**WORKING DATA:**
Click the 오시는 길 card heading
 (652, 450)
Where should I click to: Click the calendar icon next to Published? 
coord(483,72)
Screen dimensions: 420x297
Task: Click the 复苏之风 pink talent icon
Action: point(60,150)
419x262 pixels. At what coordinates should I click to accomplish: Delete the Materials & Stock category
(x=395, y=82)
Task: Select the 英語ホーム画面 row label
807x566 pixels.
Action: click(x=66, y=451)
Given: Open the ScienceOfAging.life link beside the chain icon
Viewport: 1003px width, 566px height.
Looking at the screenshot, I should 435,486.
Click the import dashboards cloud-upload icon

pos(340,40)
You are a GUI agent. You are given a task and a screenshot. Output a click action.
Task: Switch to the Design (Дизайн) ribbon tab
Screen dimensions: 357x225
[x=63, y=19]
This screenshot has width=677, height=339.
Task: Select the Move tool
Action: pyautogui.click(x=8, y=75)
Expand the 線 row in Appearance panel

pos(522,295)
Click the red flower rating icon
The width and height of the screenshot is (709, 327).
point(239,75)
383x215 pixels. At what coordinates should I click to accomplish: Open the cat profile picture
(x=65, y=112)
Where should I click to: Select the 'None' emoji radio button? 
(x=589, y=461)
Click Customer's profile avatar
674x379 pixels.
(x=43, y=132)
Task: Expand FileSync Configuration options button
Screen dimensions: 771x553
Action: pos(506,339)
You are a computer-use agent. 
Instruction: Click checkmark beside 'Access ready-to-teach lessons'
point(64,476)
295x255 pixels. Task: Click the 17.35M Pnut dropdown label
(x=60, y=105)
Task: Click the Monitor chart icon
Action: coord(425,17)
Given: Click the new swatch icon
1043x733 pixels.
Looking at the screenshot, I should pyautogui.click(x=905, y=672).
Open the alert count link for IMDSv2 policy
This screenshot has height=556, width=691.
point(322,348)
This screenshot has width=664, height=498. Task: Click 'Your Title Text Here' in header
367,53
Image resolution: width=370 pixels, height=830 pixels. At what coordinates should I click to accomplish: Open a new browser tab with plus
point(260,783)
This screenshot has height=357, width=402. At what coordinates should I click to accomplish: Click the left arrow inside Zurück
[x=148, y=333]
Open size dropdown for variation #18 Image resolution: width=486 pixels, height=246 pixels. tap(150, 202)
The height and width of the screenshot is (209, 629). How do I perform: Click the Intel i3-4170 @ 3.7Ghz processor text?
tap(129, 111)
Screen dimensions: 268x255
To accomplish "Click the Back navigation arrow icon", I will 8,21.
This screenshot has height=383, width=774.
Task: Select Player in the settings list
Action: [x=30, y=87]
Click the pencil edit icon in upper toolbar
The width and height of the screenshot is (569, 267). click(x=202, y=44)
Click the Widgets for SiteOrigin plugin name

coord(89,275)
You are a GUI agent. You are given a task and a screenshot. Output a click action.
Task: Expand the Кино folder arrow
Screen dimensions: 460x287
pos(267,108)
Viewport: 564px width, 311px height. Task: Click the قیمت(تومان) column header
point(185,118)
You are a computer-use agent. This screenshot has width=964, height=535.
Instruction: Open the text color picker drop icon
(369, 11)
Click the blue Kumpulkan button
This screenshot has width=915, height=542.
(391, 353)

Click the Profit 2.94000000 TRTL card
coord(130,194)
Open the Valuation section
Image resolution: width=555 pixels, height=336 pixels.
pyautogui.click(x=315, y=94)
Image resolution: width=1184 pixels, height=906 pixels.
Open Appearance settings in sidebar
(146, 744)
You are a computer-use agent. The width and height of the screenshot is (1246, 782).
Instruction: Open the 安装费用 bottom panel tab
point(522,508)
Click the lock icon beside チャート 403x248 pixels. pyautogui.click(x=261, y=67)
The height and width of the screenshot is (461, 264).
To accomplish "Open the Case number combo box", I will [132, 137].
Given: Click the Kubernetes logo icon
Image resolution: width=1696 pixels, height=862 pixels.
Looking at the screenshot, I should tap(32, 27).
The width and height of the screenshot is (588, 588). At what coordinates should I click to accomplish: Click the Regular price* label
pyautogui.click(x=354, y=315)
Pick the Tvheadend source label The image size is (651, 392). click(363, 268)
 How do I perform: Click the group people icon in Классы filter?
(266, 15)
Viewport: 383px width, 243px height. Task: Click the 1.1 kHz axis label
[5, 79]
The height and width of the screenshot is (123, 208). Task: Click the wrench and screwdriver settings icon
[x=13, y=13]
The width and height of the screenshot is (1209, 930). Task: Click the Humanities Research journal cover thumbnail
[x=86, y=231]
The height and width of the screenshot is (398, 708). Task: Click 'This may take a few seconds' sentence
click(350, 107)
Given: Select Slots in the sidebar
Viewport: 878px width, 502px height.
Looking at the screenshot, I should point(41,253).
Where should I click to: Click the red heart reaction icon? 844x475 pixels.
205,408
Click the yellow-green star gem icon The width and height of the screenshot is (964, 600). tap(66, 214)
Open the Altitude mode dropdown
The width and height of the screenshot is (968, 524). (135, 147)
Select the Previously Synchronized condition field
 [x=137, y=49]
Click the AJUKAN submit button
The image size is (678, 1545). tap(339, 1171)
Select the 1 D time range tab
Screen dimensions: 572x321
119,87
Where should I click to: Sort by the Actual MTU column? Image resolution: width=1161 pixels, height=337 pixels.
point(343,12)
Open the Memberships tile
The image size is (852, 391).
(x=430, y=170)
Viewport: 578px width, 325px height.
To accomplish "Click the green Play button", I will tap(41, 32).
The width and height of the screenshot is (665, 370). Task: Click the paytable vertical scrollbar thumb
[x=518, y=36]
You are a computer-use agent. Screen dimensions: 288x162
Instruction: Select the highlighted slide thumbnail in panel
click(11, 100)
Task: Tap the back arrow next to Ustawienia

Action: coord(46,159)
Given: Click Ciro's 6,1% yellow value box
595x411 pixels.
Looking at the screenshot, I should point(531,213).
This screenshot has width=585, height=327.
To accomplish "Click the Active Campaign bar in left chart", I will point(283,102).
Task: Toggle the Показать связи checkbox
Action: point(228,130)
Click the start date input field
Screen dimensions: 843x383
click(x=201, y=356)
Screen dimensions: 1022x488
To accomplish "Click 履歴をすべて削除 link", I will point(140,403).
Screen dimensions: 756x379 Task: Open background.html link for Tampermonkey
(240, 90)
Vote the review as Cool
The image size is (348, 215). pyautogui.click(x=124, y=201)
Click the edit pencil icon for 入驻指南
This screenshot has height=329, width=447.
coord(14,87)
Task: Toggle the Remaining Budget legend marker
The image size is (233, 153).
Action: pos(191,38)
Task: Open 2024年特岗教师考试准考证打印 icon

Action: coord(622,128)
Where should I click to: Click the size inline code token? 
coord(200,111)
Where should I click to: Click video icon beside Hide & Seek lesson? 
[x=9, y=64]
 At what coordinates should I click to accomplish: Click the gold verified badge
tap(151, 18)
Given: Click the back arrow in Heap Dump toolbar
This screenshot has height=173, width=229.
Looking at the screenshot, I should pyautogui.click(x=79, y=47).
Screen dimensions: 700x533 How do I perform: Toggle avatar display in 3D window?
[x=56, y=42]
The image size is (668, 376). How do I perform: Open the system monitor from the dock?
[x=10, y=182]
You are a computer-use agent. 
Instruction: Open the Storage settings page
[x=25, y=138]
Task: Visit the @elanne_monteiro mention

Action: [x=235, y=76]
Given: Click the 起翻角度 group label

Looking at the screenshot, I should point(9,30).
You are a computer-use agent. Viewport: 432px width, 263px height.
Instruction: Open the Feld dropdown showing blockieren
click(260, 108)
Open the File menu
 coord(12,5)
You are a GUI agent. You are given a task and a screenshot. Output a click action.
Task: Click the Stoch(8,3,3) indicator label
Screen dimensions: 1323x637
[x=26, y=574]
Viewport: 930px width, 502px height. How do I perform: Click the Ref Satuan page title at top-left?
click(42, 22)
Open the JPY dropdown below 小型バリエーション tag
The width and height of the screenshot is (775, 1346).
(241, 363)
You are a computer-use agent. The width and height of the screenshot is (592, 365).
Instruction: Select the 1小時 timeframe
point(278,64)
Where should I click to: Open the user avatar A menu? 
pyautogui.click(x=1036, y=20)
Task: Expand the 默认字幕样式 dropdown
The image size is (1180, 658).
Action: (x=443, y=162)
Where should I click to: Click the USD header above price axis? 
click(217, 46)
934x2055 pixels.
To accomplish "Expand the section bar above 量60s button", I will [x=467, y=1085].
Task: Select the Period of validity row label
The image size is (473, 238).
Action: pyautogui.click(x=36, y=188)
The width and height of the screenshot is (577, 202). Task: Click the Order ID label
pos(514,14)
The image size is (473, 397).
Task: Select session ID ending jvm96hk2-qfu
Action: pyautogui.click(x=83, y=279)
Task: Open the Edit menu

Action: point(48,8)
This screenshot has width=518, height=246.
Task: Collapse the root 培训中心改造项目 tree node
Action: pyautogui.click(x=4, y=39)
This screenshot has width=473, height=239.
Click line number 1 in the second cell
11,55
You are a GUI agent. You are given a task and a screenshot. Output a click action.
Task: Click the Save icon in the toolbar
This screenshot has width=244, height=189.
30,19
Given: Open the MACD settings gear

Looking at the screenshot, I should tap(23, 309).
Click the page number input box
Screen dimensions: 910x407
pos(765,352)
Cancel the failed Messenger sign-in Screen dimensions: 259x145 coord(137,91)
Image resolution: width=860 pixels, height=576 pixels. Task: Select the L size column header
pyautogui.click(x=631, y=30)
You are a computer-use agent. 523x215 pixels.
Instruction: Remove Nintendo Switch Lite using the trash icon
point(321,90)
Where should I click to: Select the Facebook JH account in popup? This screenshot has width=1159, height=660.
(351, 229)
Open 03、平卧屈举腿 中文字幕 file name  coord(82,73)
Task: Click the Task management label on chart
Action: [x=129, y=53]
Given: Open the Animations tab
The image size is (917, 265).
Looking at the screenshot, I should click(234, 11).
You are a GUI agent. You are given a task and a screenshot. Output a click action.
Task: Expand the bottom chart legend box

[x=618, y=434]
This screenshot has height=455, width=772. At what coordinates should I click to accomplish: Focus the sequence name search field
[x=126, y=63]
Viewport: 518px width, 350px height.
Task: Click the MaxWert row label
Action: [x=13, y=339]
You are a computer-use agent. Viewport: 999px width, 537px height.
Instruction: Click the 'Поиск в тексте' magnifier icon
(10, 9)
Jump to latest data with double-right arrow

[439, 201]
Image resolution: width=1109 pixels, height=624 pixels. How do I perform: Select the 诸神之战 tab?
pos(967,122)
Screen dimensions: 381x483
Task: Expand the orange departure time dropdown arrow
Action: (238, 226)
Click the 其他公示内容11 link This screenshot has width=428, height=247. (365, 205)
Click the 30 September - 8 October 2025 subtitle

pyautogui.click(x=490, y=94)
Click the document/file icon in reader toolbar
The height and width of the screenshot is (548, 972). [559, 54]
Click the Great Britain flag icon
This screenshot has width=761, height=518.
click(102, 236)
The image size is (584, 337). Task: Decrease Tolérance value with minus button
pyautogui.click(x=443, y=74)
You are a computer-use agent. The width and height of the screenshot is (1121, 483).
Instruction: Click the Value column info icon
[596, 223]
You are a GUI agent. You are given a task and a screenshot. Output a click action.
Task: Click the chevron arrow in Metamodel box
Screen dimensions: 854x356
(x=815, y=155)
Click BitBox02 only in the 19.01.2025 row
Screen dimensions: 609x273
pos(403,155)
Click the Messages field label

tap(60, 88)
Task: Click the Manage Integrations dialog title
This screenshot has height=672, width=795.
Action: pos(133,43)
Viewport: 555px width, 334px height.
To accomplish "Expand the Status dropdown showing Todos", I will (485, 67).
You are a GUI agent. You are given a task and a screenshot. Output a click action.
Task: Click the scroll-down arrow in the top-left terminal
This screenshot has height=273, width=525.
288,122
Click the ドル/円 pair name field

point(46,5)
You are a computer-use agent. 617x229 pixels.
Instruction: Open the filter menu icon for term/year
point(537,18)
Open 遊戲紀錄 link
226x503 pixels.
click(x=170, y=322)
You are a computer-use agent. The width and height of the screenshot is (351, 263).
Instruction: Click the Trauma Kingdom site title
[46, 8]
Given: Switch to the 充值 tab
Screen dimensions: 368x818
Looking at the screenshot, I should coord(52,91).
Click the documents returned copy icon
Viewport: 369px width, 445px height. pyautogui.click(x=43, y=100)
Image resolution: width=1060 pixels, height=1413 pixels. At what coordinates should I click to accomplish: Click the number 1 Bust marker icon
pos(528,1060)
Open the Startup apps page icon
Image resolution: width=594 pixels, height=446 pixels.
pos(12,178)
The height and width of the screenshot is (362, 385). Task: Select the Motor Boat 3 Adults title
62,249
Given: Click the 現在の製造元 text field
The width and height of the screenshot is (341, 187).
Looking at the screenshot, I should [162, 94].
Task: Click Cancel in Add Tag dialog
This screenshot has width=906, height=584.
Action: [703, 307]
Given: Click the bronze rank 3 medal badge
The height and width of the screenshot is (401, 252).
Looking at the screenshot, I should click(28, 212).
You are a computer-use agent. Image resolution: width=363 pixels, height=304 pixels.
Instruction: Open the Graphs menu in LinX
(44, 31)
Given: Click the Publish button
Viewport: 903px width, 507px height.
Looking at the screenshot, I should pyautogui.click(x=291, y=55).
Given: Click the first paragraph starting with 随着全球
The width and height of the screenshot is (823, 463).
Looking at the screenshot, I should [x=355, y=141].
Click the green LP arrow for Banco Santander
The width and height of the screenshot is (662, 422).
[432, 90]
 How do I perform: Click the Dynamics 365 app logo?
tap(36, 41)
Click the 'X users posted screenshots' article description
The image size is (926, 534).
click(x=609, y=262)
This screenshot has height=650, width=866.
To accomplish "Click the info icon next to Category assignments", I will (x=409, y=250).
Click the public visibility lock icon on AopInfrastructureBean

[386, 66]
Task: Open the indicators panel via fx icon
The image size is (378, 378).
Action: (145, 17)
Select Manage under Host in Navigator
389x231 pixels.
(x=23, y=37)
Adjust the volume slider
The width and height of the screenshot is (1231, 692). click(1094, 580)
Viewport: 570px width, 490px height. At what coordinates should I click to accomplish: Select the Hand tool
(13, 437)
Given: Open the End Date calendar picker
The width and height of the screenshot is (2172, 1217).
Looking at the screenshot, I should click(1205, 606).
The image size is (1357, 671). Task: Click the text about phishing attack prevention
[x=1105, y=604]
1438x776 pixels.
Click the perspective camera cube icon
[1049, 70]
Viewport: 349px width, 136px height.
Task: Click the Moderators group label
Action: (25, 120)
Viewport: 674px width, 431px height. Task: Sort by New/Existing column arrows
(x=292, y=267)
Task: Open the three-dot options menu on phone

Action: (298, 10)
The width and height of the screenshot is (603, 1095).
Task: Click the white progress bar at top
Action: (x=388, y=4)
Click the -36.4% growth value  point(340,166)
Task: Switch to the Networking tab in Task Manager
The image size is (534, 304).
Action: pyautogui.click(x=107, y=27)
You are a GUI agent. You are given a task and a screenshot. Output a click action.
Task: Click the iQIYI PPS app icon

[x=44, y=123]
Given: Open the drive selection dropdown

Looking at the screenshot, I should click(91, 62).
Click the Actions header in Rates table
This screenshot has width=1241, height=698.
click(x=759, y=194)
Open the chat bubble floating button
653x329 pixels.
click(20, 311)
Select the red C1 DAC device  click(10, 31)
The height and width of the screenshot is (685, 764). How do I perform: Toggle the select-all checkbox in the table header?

**TASK TO CARRY OUT:** The lines to retype, exactly and only, run from the first line of the material through the line with "Given: Open the ScienceOfAging.life".

**EXERCISE RESULT:**
Click the 오시는 길 card heading
 (652, 450)
Where should I click to: Click the calendar icon next to Published? 
coord(483,72)
Screen dimensions: 420x297
Task: Click the 复苏之风 pink talent icon
Action: point(60,150)
419x262 pixels. At what coordinates should I click to accomplish: Delete the Materials & Stock category
(x=395, y=82)
Task: Select the 英語ホーム画面 row label
807x566 pixels.
Action: click(x=66, y=451)
Given: Open the ScienceOfAging.life link beside the chain icon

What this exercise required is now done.